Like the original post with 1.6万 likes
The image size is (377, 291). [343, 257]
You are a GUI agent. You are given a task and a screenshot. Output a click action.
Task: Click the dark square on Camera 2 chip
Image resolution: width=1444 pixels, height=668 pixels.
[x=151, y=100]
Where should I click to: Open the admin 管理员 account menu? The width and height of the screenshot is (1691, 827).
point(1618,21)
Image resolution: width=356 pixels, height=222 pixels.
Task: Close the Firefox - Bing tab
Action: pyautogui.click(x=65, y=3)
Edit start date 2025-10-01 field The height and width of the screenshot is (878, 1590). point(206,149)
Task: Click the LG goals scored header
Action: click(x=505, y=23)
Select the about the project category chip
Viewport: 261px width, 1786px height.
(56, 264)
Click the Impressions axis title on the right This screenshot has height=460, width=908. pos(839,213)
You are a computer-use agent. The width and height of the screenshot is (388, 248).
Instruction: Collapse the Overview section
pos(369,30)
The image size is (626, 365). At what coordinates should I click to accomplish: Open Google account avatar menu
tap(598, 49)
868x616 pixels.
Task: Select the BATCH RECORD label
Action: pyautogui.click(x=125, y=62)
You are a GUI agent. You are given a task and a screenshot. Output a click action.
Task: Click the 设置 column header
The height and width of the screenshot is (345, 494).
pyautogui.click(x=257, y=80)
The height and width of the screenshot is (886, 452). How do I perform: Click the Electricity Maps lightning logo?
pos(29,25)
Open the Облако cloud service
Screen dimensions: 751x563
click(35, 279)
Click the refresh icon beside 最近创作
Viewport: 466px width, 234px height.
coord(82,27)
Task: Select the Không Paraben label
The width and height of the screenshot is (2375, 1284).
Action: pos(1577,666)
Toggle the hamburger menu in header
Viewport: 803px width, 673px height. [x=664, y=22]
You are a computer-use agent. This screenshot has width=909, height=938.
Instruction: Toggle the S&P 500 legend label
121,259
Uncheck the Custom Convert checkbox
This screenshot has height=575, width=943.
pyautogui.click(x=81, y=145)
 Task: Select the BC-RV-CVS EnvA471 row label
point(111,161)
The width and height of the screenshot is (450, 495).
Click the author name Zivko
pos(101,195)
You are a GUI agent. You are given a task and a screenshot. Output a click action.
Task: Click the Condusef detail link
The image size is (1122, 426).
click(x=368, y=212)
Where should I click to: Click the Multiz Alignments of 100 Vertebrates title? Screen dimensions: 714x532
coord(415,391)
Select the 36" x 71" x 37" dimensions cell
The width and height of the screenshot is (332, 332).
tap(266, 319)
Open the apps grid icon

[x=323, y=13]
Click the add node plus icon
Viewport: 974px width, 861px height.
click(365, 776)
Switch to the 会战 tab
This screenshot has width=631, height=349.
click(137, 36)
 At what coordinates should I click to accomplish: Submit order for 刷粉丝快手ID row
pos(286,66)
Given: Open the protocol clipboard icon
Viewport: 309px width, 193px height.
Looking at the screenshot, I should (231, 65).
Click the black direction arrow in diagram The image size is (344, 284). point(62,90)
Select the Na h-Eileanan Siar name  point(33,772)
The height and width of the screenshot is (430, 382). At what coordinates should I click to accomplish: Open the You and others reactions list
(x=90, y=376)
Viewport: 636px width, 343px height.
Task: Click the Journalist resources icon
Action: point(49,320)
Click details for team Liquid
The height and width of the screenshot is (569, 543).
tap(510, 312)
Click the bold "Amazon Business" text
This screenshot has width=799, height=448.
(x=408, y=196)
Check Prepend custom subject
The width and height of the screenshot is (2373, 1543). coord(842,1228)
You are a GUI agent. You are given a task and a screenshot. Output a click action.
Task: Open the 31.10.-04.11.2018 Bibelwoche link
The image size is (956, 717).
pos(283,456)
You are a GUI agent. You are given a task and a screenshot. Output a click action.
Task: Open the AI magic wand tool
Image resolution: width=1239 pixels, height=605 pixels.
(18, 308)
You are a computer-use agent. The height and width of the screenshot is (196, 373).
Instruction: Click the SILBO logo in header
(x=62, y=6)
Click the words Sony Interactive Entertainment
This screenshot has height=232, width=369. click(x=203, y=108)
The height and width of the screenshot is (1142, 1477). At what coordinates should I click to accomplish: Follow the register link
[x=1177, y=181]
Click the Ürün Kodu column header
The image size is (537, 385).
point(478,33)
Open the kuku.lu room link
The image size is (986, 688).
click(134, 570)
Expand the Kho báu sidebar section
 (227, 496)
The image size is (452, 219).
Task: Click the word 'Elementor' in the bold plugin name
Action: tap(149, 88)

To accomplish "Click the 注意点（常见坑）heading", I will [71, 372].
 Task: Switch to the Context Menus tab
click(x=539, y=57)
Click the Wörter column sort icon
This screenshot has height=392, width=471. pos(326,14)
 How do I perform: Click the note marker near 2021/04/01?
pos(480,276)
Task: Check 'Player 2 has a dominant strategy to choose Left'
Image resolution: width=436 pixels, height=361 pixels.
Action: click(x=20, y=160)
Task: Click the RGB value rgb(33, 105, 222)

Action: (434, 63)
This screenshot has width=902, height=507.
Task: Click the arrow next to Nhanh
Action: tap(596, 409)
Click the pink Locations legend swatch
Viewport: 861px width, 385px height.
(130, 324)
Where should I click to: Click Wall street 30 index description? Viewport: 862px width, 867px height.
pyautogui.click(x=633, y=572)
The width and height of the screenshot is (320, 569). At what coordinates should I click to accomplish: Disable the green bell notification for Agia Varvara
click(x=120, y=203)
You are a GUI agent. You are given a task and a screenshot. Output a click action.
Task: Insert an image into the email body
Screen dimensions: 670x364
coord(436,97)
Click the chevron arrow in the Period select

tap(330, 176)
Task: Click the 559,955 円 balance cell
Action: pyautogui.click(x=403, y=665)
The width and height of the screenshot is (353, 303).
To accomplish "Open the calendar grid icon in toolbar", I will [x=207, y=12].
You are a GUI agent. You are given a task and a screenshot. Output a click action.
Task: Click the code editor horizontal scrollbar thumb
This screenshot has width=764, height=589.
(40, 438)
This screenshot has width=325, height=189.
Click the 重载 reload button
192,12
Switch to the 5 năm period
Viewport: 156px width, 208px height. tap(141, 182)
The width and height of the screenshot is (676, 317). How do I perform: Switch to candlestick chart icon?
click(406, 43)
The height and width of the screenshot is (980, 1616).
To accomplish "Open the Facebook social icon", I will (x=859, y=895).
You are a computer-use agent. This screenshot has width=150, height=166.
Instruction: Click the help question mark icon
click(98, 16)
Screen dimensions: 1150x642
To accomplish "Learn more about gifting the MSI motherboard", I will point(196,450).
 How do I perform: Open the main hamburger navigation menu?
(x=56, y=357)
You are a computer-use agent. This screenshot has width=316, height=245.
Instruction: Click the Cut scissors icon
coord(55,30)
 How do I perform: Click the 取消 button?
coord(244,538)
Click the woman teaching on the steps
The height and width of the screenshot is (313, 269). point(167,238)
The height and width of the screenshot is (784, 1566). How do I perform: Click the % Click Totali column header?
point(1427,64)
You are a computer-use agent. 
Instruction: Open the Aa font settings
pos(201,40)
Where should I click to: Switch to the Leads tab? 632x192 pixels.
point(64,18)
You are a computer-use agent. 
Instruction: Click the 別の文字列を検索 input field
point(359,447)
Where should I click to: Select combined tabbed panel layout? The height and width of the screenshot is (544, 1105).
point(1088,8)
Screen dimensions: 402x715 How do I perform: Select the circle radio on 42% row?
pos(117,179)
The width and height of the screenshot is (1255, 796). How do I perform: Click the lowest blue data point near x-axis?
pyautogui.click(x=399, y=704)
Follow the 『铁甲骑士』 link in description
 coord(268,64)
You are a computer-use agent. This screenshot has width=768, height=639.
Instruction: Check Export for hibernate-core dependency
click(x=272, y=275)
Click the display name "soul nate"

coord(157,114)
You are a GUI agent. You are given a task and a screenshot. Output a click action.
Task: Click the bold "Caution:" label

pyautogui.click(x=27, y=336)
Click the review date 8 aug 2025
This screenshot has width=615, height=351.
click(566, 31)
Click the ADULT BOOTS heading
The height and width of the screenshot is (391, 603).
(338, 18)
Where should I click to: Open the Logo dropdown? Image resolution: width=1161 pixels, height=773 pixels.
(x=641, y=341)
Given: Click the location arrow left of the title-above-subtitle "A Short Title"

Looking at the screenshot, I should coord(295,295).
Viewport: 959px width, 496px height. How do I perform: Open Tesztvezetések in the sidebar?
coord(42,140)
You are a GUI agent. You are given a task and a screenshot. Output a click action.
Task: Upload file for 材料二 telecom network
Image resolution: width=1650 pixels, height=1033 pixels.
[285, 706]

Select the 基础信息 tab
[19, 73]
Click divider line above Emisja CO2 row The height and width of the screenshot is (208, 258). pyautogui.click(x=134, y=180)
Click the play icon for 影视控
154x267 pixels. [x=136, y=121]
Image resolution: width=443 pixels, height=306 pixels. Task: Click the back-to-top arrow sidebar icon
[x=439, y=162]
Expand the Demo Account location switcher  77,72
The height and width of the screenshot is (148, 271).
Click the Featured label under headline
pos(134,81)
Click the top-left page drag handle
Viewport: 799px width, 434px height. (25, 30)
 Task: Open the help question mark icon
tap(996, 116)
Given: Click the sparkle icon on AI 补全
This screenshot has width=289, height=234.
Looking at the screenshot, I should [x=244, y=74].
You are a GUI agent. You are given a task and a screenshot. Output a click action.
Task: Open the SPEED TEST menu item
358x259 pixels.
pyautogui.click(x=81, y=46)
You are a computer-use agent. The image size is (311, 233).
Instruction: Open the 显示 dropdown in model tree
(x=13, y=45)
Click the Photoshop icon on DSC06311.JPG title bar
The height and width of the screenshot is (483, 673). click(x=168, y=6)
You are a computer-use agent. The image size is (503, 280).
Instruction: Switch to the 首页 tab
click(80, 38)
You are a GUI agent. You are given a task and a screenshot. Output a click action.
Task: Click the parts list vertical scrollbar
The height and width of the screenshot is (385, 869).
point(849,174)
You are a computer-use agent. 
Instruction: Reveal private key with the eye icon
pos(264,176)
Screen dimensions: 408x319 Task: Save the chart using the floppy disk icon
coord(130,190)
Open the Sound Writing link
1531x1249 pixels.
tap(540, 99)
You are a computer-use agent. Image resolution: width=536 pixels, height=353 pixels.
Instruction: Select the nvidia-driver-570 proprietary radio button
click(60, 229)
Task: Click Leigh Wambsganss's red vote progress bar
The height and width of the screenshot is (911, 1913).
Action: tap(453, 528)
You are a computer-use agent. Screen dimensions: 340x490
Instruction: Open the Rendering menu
□ □ □ □ □ □ □
Could you quote everything from the very first of the lines above down to the line containing "Action: pyautogui.click(x=65, y=3)", with both of those lines included?

▶ [OUTPUT]:
Like the original post with 1.6万 likes
The image size is (377, 291). [343, 257]
You are a GUI agent. You are given a task and a screenshot. Output a click action.
Task: Click the dark square on Camera 2 chip
Image resolution: width=1444 pixels, height=668 pixels.
[x=151, y=100]
Where should I click to: Open the admin 管理员 account menu? The width and height of the screenshot is (1691, 827).
point(1618,21)
Image resolution: width=356 pixels, height=222 pixels.
Task: Close the Firefox - Bing tab
Action: pyautogui.click(x=65, y=3)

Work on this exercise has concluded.